[EXERCISE BRIEF]
Write out all of the records exactly once more and skip the images.

+++ AVAILABLE DATA

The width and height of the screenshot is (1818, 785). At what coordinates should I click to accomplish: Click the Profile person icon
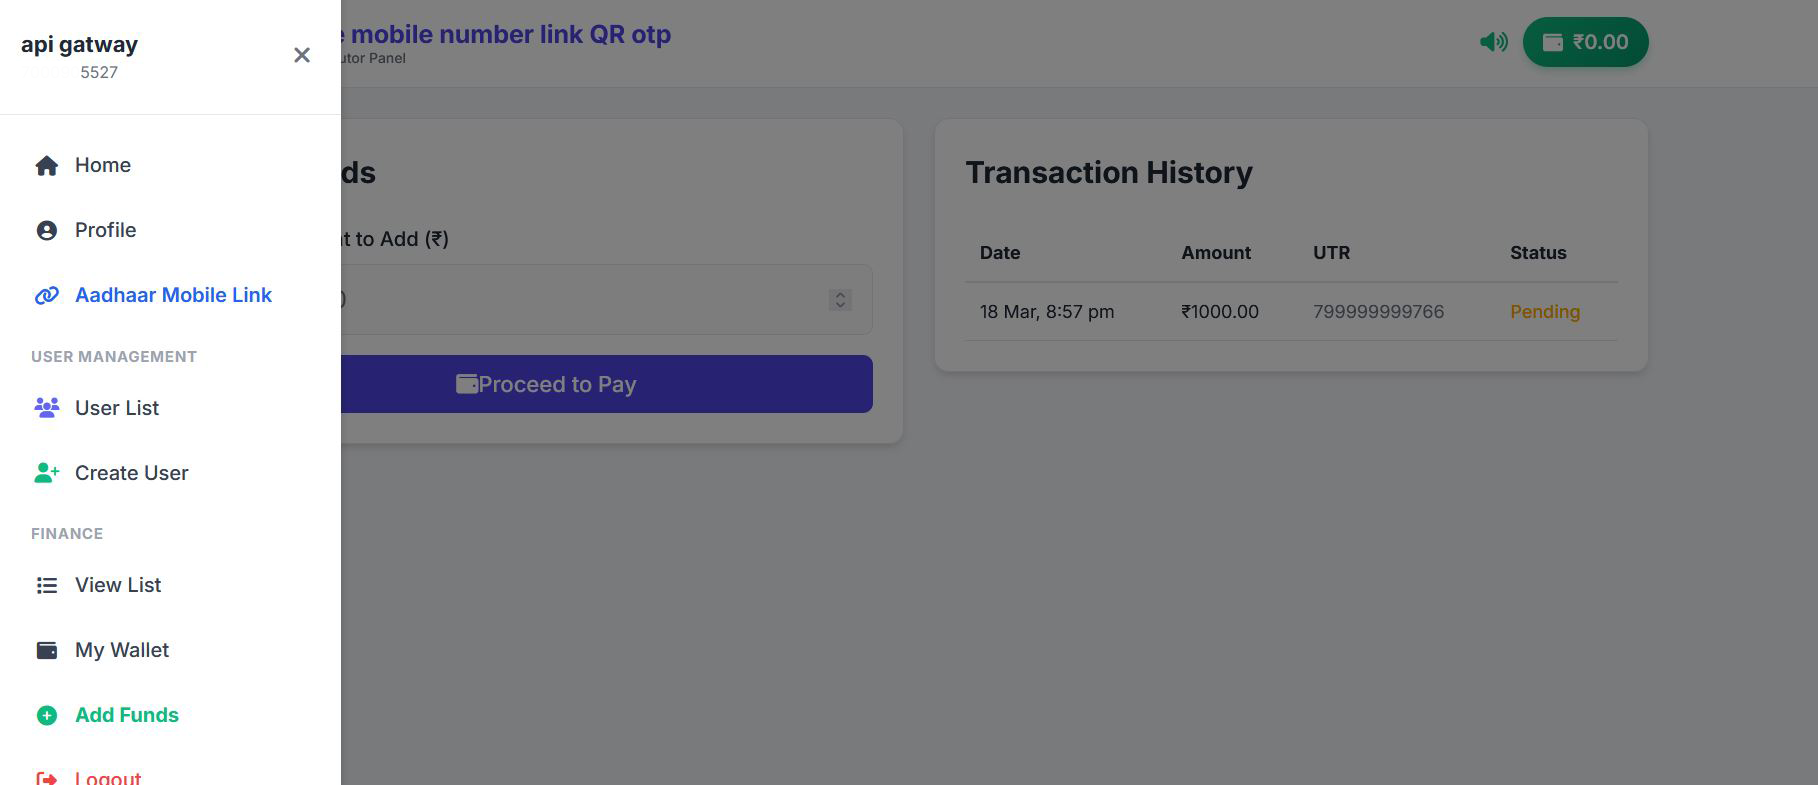click(x=47, y=231)
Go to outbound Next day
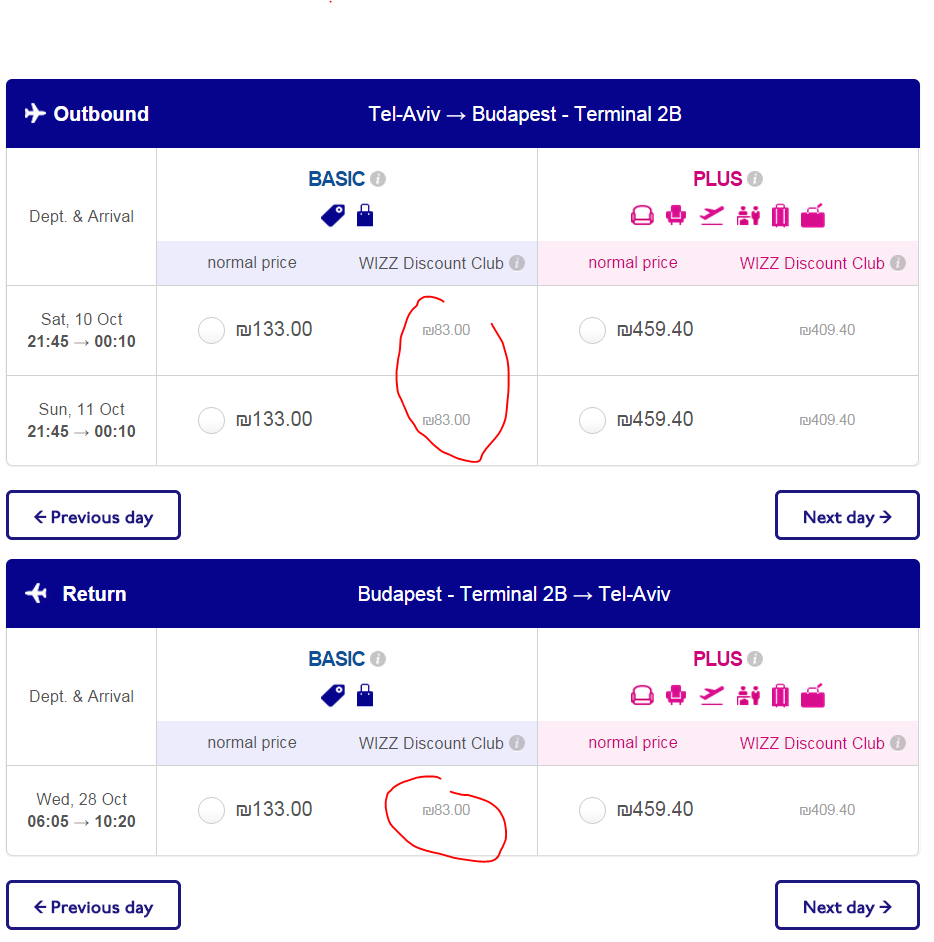This screenshot has height=942, width=934. [847, 515]
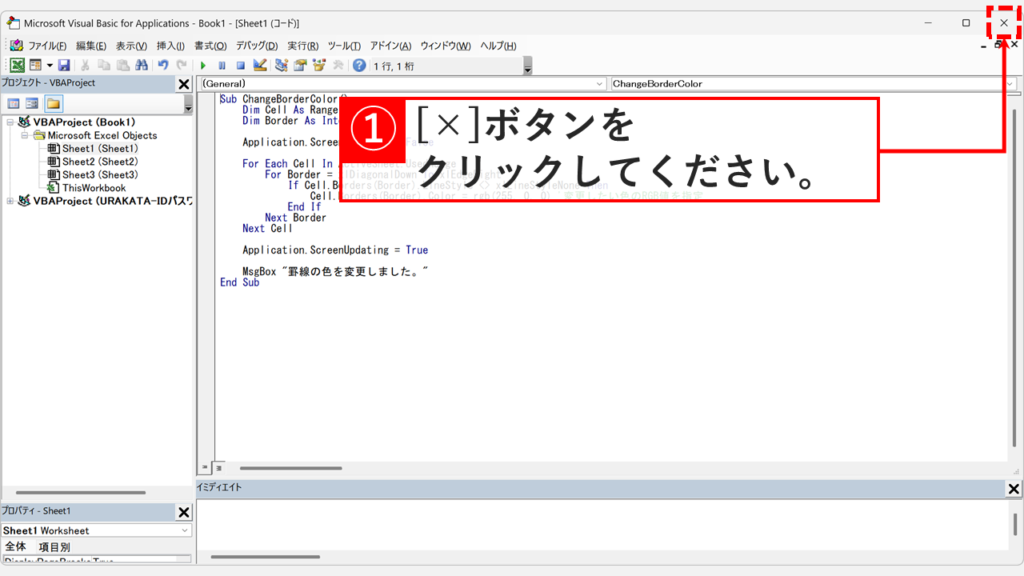Switch to Excel via the View Excel icon

(x=15, y=65)
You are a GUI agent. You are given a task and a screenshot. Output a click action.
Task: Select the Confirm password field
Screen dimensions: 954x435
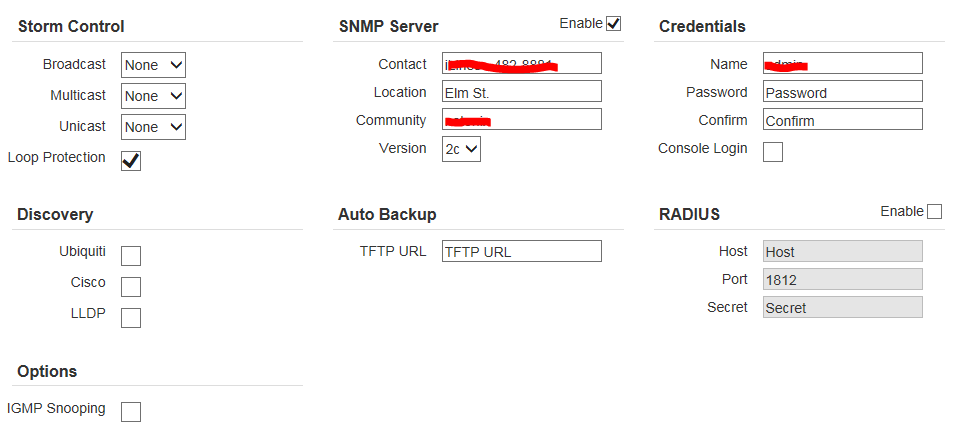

++++++

[RESULT OF THE TASK]
The width and height of the screenshot is (1818, 785). At what coordinates should I click to accomplish: Click the Profile person icon
click(x=47, y=231)
Go to outbound Next day
This screenshot has height=942, width=934. [847, 515]
Switch to Excel via the View Excel icon

(x=15, y=65)
You are a GUI agent. You are given a task and a screenshot. Output a click action.
Task: Select the Confirm password field
Screen dimensions: 954x435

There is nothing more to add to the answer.